▶ **WORK TO BE COMPLETED**
Under this line are the records; write out word for word the part that begins at the line containing "Screen dimensions: 1657x874" and ends at the line containing "Given: Switch to the Hosts", and no more.

▶ **INPUT RECORDS**
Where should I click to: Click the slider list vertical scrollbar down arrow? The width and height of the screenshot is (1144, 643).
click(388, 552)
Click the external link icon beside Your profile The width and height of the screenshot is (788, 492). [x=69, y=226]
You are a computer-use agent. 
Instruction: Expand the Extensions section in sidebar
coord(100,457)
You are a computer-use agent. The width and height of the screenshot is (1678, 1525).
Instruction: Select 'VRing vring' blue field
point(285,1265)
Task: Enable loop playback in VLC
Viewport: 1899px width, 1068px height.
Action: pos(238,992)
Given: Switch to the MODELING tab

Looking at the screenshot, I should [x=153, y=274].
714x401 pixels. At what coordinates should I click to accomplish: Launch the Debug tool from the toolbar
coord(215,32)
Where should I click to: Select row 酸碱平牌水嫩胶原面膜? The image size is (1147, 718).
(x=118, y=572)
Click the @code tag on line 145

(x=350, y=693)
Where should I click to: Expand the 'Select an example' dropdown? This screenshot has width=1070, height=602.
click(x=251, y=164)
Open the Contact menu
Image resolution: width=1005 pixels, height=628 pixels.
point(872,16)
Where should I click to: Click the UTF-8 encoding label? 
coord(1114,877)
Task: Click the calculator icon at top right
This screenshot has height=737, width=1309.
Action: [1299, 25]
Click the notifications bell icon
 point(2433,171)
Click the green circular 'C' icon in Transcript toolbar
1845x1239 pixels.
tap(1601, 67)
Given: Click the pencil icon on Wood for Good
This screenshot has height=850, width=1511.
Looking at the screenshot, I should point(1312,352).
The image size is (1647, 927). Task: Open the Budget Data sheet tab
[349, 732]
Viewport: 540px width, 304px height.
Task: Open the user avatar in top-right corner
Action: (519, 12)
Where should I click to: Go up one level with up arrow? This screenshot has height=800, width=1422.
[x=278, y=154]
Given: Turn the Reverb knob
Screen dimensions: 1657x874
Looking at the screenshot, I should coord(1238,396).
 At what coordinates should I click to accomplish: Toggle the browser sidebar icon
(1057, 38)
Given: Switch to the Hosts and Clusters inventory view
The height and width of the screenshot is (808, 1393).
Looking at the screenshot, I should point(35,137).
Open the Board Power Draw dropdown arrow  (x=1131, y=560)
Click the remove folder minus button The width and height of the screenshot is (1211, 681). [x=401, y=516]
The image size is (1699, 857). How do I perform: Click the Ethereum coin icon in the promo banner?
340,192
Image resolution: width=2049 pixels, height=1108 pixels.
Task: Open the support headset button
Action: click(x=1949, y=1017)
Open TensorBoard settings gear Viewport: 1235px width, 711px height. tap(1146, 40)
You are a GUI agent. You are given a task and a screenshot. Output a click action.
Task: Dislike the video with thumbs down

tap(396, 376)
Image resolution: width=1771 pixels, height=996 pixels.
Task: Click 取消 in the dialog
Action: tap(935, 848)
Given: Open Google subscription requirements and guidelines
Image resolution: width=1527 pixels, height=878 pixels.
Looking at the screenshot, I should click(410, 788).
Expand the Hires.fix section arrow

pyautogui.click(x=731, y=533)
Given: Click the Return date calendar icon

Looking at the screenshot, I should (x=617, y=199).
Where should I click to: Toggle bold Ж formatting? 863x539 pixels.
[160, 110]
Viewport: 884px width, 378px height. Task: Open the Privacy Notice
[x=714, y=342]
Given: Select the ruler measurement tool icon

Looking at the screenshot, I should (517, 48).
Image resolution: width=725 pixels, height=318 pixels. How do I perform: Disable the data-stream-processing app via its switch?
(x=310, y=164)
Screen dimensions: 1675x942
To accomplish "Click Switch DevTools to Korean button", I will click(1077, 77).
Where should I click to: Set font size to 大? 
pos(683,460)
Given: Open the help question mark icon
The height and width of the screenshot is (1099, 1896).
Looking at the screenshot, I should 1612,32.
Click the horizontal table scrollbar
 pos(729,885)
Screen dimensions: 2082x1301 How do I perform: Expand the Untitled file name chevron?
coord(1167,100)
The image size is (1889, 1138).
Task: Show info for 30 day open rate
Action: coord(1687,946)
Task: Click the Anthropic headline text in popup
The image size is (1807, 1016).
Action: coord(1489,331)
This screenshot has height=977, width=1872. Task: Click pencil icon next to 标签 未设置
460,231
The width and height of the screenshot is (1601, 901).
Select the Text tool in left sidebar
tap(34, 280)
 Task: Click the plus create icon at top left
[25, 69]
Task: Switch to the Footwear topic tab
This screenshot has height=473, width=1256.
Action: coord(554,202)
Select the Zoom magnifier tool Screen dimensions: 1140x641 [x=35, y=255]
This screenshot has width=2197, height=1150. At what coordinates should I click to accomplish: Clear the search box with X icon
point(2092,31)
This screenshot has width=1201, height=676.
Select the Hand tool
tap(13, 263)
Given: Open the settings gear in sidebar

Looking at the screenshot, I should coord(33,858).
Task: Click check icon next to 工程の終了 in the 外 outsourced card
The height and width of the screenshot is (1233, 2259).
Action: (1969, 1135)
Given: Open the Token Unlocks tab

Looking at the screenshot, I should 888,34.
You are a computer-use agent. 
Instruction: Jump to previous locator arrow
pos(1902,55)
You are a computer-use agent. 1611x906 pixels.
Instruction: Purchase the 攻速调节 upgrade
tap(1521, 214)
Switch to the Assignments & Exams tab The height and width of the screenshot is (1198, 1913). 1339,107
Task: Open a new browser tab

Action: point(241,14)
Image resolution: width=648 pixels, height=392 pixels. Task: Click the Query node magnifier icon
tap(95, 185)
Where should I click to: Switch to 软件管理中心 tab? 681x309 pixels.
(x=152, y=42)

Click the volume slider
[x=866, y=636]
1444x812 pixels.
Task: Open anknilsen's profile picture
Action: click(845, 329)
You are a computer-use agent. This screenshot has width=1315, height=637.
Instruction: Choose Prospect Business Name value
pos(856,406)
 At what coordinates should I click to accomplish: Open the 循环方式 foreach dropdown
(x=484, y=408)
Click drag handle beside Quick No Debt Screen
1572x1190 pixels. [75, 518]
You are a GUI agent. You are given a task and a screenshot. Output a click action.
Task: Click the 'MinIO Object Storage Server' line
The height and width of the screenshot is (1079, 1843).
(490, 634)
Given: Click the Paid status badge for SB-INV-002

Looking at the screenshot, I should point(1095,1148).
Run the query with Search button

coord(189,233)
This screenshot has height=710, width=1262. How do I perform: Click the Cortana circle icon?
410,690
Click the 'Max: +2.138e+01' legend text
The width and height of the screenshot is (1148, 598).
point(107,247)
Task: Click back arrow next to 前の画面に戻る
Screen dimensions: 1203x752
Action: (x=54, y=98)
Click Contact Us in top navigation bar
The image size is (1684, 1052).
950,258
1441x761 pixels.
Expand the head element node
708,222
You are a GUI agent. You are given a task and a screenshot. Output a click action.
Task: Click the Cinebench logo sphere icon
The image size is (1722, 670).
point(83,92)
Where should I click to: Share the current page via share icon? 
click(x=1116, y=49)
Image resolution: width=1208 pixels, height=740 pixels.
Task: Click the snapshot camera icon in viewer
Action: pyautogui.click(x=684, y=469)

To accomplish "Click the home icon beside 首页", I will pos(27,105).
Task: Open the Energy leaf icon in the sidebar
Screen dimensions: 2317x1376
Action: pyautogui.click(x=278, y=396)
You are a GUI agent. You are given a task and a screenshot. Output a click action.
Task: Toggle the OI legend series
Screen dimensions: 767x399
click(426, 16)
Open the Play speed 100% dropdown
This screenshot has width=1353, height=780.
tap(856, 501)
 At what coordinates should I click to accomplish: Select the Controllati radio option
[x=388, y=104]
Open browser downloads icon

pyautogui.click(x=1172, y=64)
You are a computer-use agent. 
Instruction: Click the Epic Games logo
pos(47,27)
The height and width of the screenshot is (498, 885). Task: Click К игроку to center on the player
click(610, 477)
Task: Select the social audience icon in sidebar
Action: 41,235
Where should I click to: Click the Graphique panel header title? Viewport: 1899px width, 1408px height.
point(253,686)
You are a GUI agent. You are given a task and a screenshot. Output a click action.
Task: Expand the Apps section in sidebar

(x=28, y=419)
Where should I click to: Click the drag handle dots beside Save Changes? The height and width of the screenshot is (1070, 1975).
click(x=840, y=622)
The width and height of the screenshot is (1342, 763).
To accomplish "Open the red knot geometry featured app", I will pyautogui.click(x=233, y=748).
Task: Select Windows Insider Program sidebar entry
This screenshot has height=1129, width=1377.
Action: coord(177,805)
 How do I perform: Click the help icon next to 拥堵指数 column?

▶ **YOUR SOLUTION**
Screen dimensions: 1657x874
Looking at the screenshot, I should coord(1238,396).
 At what coordinates should I click to accomplish: Toggle the browser sidebar icon
(1057, 38)
Given: Switch to the Hosts and Clusters inventory view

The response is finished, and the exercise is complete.